Django Reinhardt & Stephane Grappelli: Le Quintette à Cordes 1946-47 (Label Quest 304 080.2)
After the Second World War, Reinhardt and Grappelli had a historic meeting in London – they’d not seen each other for the duration of the hostilities. An impromptu, slightly chaotic session ensued, drink was taken, and as Charles Delaunay wrote, “inspiration flowed… they were still swinging when dawn broke over Green Park”. It led to a visit to Abbey Road studios on 31st January 1946 in an attempt to recreate the atmosphere and music of two nights before. Local musicians were used, including bassist Coleridge Goode.
The tracks included Nuages, Mélodie Au Crépuscule and Belleville, named after the area of eastern Paris where Reinhardt had lived in the 20s, playing at the Ça Gaze club.
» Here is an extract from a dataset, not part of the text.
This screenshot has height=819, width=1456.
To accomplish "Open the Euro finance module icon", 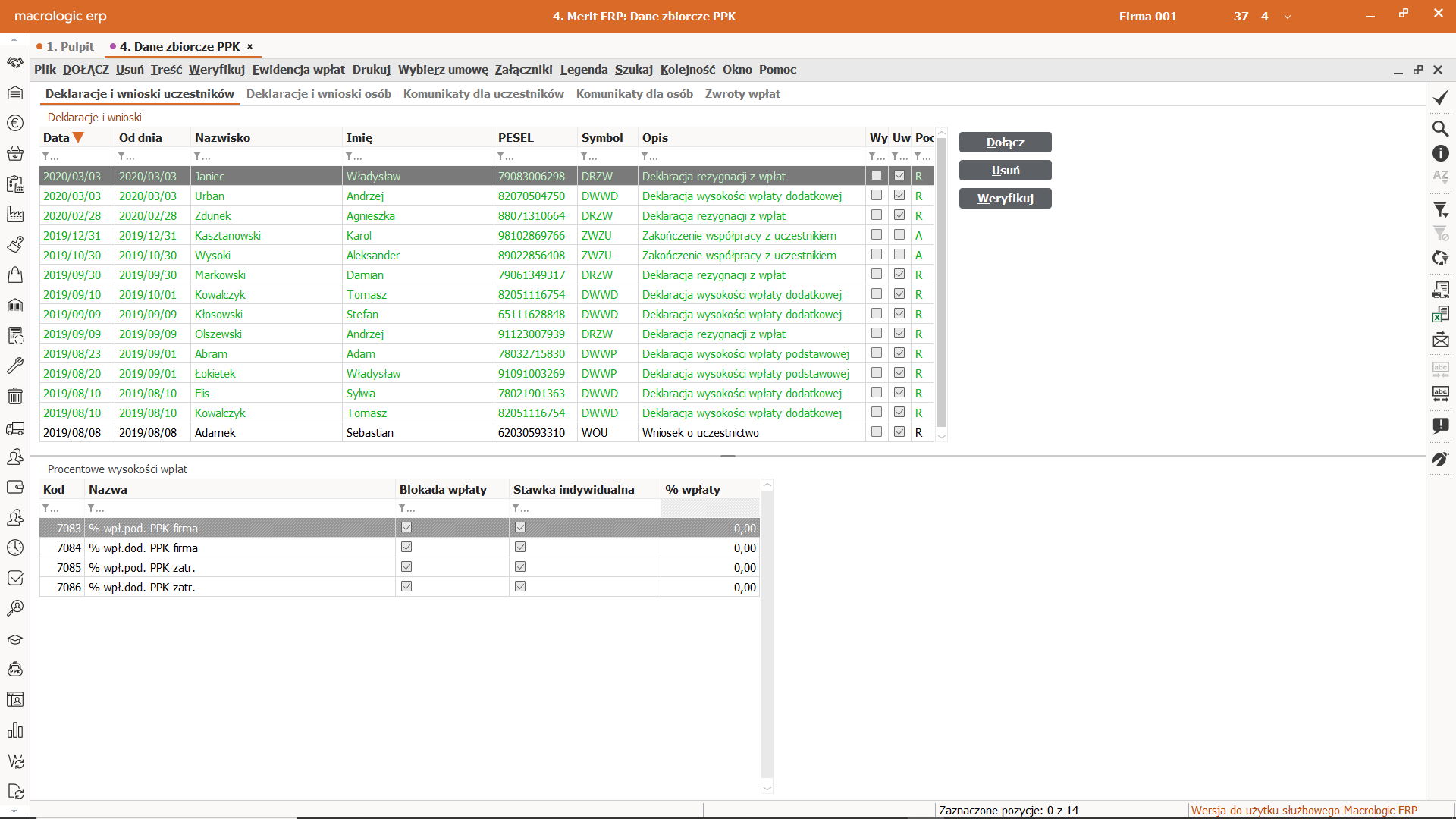I will click(x=15, y=123).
Of Échos De France (a version of La Marseillaise), Delaunay continued, “In a foreign country these two reprobates had given vent to the kind of patriotic gesture one would never have thought them capable of!” The recordings remain an important and integral part of the history of the two.
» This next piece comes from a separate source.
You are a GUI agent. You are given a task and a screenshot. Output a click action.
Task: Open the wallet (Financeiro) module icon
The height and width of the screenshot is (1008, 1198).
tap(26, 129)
By November 1947, Reinhardt was playing again in Paris, with the Quintette du Hot Club de France, with fellow guitarists Joseph Reinhardt and Eugene Vees, and bassist Fred Ermelin. Grappelli returned and joined them for a recording session, a concert at Salle Pleyel and to record programmes for Radiodiffusion-Télévision Française, some included here. Reinhardt’s playing “recalled the splendid improviser we once knew so well… the richness of his melodic invention,” wrote Daphnis (Boris Vian) for Jazz Hot in December 1947, but with reservations: “Somehow the old flame, the old urge to create seems to have left him.” It’s still enjoyable and highly evocative material though.